# WHAT YOU SHOULD DO
The response should consist of the data reproduced word for word.

━━━━

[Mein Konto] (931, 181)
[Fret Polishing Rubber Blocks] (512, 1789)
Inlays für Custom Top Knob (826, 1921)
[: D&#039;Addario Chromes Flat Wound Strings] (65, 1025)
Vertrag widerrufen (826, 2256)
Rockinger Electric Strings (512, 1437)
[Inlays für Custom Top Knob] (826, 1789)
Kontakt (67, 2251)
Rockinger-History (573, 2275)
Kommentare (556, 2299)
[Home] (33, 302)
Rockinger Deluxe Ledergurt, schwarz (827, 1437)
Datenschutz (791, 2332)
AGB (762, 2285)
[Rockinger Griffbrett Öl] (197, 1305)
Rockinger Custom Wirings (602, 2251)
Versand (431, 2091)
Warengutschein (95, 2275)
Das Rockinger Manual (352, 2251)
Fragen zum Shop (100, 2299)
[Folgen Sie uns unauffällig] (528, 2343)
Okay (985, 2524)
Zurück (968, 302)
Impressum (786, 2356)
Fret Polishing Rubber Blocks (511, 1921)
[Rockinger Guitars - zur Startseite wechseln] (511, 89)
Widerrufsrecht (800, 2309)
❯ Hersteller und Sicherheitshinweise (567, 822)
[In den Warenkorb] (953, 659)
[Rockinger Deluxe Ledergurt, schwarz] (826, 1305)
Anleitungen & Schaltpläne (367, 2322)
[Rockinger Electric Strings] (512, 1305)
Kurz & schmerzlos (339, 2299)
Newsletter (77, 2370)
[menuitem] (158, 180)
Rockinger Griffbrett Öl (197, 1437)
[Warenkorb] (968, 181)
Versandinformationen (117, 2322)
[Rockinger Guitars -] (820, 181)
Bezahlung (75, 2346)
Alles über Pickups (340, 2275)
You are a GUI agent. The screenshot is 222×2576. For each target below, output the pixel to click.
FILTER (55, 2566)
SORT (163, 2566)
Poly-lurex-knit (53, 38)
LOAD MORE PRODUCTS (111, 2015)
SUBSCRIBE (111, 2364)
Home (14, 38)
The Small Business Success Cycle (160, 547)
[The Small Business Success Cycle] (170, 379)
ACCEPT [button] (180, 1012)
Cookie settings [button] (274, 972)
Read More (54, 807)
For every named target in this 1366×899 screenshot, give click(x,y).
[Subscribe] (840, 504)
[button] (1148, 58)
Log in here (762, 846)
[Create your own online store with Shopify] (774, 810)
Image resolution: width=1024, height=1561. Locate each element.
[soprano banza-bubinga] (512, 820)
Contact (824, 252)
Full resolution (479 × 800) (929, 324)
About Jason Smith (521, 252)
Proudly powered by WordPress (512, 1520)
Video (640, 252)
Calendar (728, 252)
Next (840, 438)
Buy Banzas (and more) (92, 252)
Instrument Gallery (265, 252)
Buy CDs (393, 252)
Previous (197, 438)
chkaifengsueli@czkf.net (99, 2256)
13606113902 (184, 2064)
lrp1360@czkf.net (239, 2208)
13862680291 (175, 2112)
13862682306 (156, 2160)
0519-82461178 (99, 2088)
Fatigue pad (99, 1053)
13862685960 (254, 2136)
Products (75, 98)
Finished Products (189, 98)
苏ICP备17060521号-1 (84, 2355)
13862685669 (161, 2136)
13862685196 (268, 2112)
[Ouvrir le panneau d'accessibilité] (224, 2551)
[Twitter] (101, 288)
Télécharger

━━━━

# SOLUTION FOR THIS PROBLEM
[Mein Konto] (931, 181)
[Fret Polishing Rubber Blocks] (512, 1789)
Inlays für Custom Top Knob (826, 1921)
[: D&#039;Addario Chromes Flat Wound Strings] (65, 1025)
Vertrag widerrufen (826, 2256)
Rockinger Electric Strings (512, 1437)
[Inlays für Custom Top Knob] (826, 1789)
Kontakt (67, 2251)
Rockinger-History (573, 2275)
Kommentare (556, 2299)
[Home] (33, 302)
Rockinger Deluxe Ledergurt, schwarz (827, 1437)
Datenschutz (791, 2332)
AGB (762, 2285)
[Rockinger Griffbrett Öl] (197, 1305)
Rockinger Custom Wirings (602, 2251)
Versand (431, 2091)
Warengutschein (95, 2275)
Das Rockinger Manual (352, 2251)
Fragen zum Shop (100, 2299)
[Folgen Sie uns unauffällig] (528, 2343)
Okay (985, 2524)
Zurück (968, 302)
Impressum (786, 2356)
Fret Polishing Rubber Blocks (511, 1921)
[Rockinger Guitars - zur Startseite wechseln] (511, 89)
Widerrufsrecht (800, 2309)
❯ Hersteller und Sicherheitshinweise (567, 822)
[In den Warenkorb] (953, 659)
[Rockinger Deluxe Ledergurt, schwarz] (826, 1305)
Anleitungen & Schaltpläne (367, 2322)
[Rockinger Electric Strings] (512, 1305)
Kurz & schmerzlos (339, 2299)
Newsletter (77, 2370)
[menuitem] (158, 180)
Rockinger Griffbrett Öl (197, 1437)
[Warenkorb] (968, 181)
Versandinformationen (117, 2322)
[Rockinger Guitars -] (820, 181)
Bezahlung (75, 2346)
Alles über Pickups (340, 2275)
You are a GUI agent. The screenshot is 222×2576. For each target below, output the pixel to click.
FILTER (55, 2566)
SORT (163, 2566)
Poly-lurex-knit (53, 38)
LOAD MORE PRODUCTS (111, 2015)
SUBSCRIBE (111, 2364)
Home (14, 38)
The Small Business Success Cycle (160, 547)
[The Small Business Success Cycle] (170, 379)
ACCEPT [button] (180, 1012)
Cookie settings [button] (274, 972)
Read More (54, 807)
For every named target in this 1366×899 screenshot, give click(x,y).
[Subscribe] (840, 504)
[button] (1148, 58)
Log in here (762, 846)
[Create your own online store with Shopify] (774, 810)
Image resolution: width=1024, height=1561. Locate each element.
[soprano banza-bubinga] (512, 820)
Contact (824, 252)
Full resolution (479 × 800) (929, 324)
About Jason Smith (521, 252)
Proudly powered by WordPress (512, 1520)
Video (640, 252)
Calendar (728, 252)
Next (840, 438)
Buy Banzas (and more) (92, 252)
Instrument Gallery (265, 252)
Buy CDs (393, 252)
Previous (197, 438)
chkaifengsueli@czkf.net (99, 2256)
13606113902 (184, 2064)
lrp1360@czkf.net (239, 2208)
13862680291 (175, 2112)
13862682306 (156, 2160)
0519-82461178 (99, 2088)
Fatigue pad (99, 1053)
13862685960 (254, 2136)
Products (75, 98)
Finished Products (189, 98)
苏ICP备17060521号-1 (84, 2355)
13862685669 (161, 2136)
13862685196 (268, 2112)
[Ouvrir le panneau d'accessibilité] (224, 2551)
[Twitter] (101, 288)
Télécharger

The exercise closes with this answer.